On 03/05/16 23:03, Robert Bragg wrote:
>
>
> On Tue, May 3, 2016 at 8:34 PM, Robert Bragg <robert at sixbynine.org
> <mailto:robert at sixbynine.org>> wrote:
>
>     Sorry for the delay replying to this, I missed it.
>
>     On Sat, Apr 23, 2016 at 11:34 AM, Martin Peres <martin.peres at free.fr
>     <mailto:martin.peres at free.fr>> wrote:
>
>         On 20/04/16 17:23, Robert Bragg wrote:
>
>             Gen graphics hardware can be set up to periodically write
>             snapshots of
>             performance counters into a circular buffer via its Observation
>             Architecture and this patch exposes that capability to
>             userspace via the
>             i915 perf interface.
>
>             Cc: Chris Wilson <chris at chris-wilson.co.uk
>             <mailto:chris at chris-wilson.co.uk>>
>             Signed-off-by: Robert Bragg <robert at sixbynine.org
>             <mailto:robert at sixbynine.org>>
>             Signed-off-by: Zhenyu Wang <zhenyuw at linux.intel.com
>             <mailto:zhenyuw at linux.intel.com>>
>             ---
>               drivers/gpu/drm/i915/i915_drv.h         |  56 +-
>               drivers/gpu/drm/i915/i915_gem_context.c |  24 +-
>               drivers/gpu/drm/i915/i915_perf.c        | 940
>             +++++++++++++++++++++++++++++++-
>               drivers/gpu/drm/i915/i915_reg.h         | 338 ++++++++++++
>               include/uapi/drm/i915_drm.h             |  70 ++-
>               5 files changed, 1408 insertions(+), 20 deletions(-)
>
>             +
>             +
>             +       /* It takes a fairly long time for a new MUX
>             configuration to
>             +        * be be applied after these register writes.

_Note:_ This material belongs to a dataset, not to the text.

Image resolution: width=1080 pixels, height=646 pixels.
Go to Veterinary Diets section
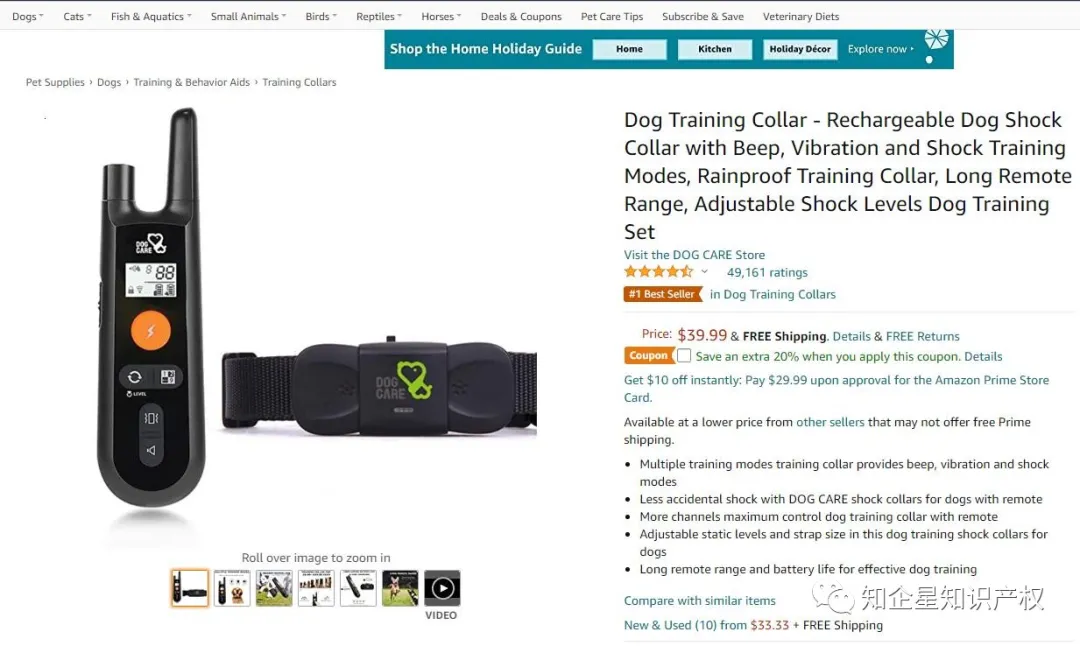click(x=800, y=17)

This delay
>             +        * duration was derived empirically based on the
>             render_basic
>             +        * config but hopefully it covers the maximum
>             configuration
>             +        * latency...
>             +        */
>             +       mdelay(100);
>
>
>         With such a HW and SW design, how can we ever expose hope to get any
>         kind of performance when we are trying to monitor different
>         metrics on each
>         draw call? This may be acceptable for system monitoring, but it
>         is problematic
>         for the GL extensions :s
>
>
>         Since it seems like we are going for a perf API, it means that
>         for every change
>         of metrics, we need to flush the commands, wait for the GPU to
>         be done, then
>         program the new set of metrics via an IOCTL, wait 100 ms, and
>         then we may
>         resume rendering ... until the next change. We are talking about
>         a latency of
>         6-7 frames at 60 Hz here... this is non-negligeable...
>
>
>         I understand that we have a ton of counters and we may hide
>         latency by not
>         allowing using more than half of the counters for every draw
>         call or frame, but
>         even then, this 100ms delay is killing this approach altogether.
>
>
>
>
> So revisiting this to double check how things fail with my latest
> driver/tests without the delay, I apparently can't reproduce test
> failures without the delay any more...
>
> I think the explanation is that since first adding the delay to the
> driver I also made the the driver a bit more careful to not forward
> spurious reports that look invalid due to a zeroed report id field, and
> that mechanism keeps the unit tests happy, even though there are still
> some number of invalid reports generated if we don't wait.
>
> One problem with simply having no delay is that the driver prints an
> error if it sees an invalid reports so I get a lot of 'Skipping
> spurious, invalid OA report' dmesg spam. Also this was intended more as
> a last resort mechanism, and I wouldn't feel too happy about squashing
> the error message and potentially sweeping other error cases under the
> carpet.
>
> Experimenting to see if the delay can at least be reduced, I brought the
> delay up in millisecond increments and found that although I still see a
> lot of spurious reports only waiting 1 or 5 milliseconds, at 10
> milliseconds its reduced quite a bit and at 15 milliseconds I don't seem
> to have any errors.
>
> 15 milliseconds is still a long time, but at least not as long as 100.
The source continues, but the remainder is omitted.